Wally Uihlein's "Case For Unification"

Acushnet CEO Wally Uihlein has penned a short essay preaching the benefits of unification (compared to bifurcation). His thoughts are running in various publications this week and have been posted on the Titleist website.

Most interesting is that he validates the view of us technophobic subversives who suspected for years that technological advances would not grow the game. Especially when the middle class has no money to spend.

2. “Golf participation has matured and the adoption of different sets of rules will allow the game to renew its participation growth."

1990 to 2000 was the most innovative decade in the game’s history, yet during this period, golf participation in the U.S. and Europe flatlined. Golf is a game of the middle class, and golf has a demographic issue. In the Western world, today’s middle class is the same size as in the early 1990s.

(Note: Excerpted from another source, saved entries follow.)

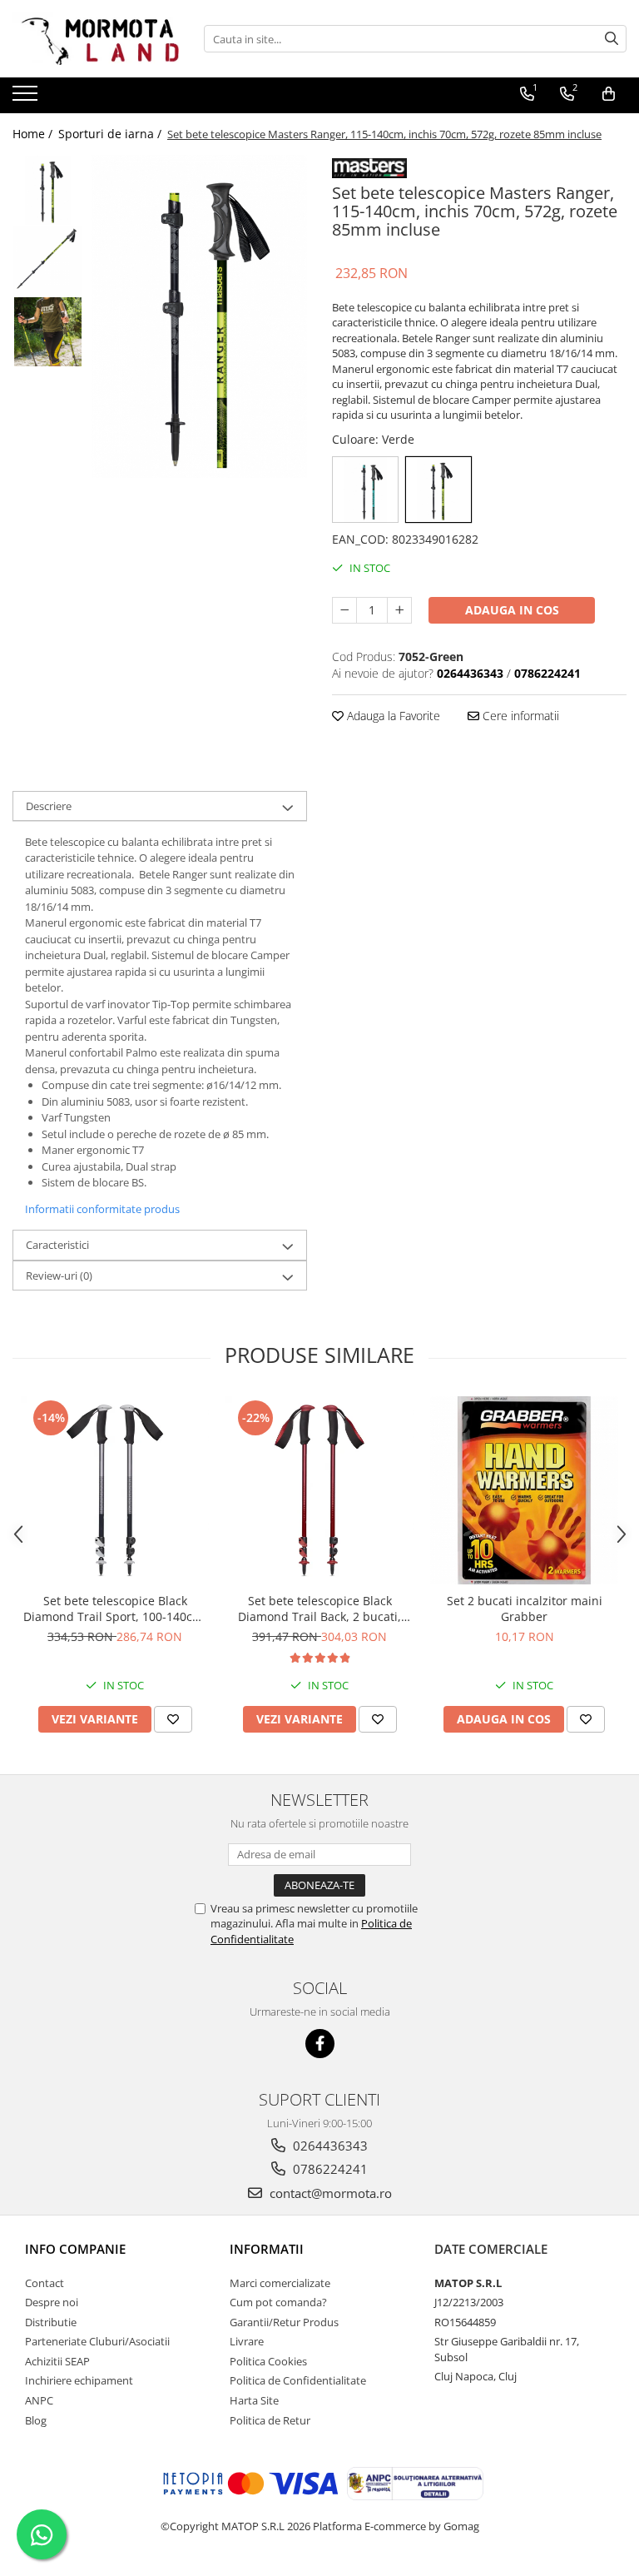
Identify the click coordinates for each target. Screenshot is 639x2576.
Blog (36, 2420)
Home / (34, 134)
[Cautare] (612, 38)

And there is his point that if bifurcation already exists as some of us have suggested, then it's not really working.

3. “Golfers just want to have fun. They do not play by the rules today and the formalization of multiple sets of rules is just sanctioning what is already reality.”

If golfers don’t play by the one set of rules that exist today, why are two sets of rules required? If the argument is that golfers don’t play by the rules and bifurcation will help grow the game, then how will two sets of rules contribute to additional participation? The logic is flawed.

The one caveat: non-conforming equipment has not been marketed or widely available. If that were the case, might the last point's logic be less flawed if the marketplace were given the opportunity to choose which game they want to play?